Tekin, who was nominated for many important awards such as the Kral Turkey Music Awards and the Golden Butterfly Awards at a young age, went to the festival held in Afyon on 26 June 1998, with many artists. Tekin, who appeared on the stage as the last artist at the festival, died in a traffic accident on 27 June in Sandıklı, while leaving the festival early with his manager Halis Bütünley and returning to Istanbul. His songs were sung again by many artists after his death.

# [Dataset section]
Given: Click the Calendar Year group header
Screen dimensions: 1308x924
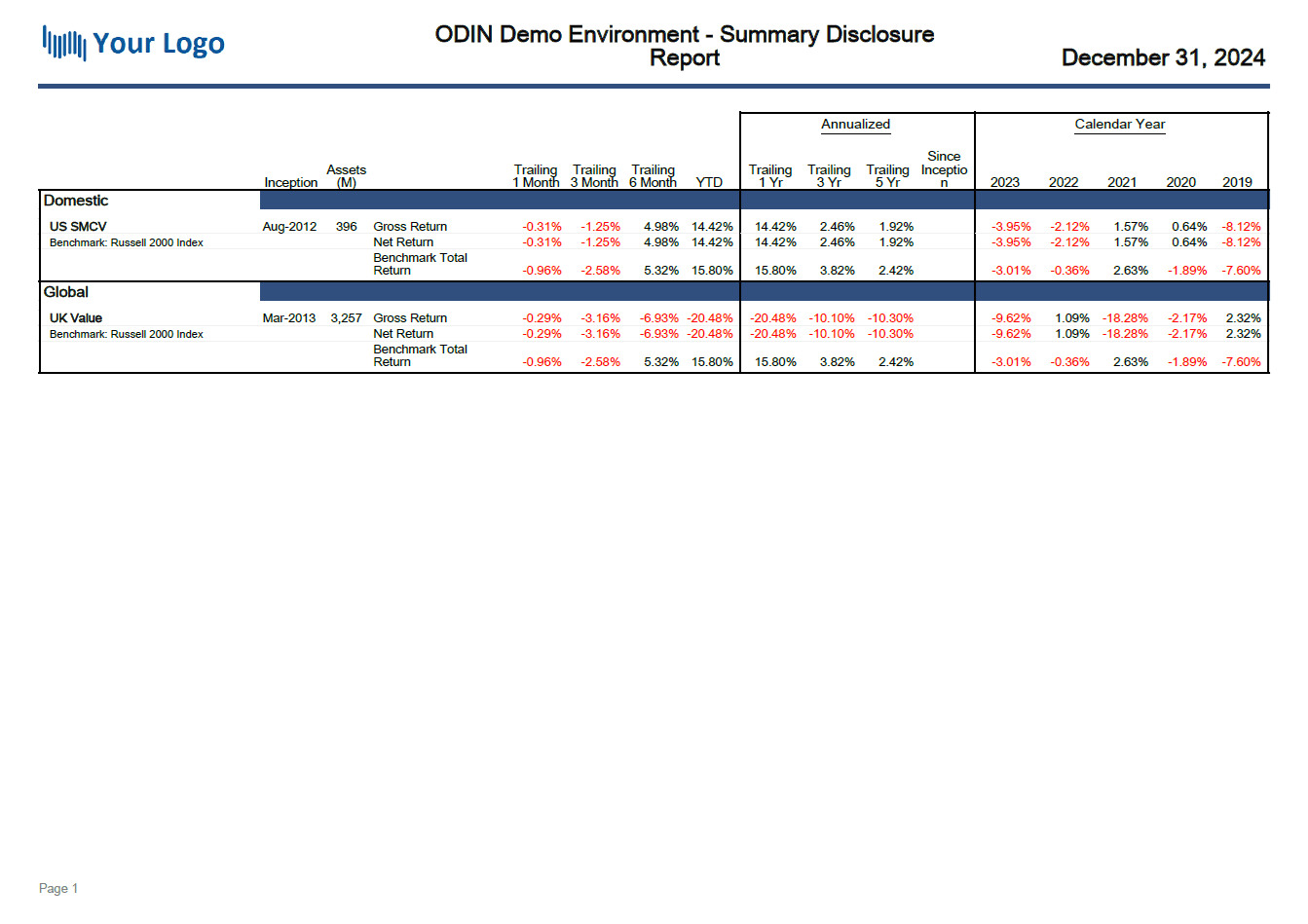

# [Required work]
In the text about Tekin, where did he die in a traffic accident? The lines have no connection to the text about Tekin and serve as separate material.

# [Task answer]
He died in Sandıklı.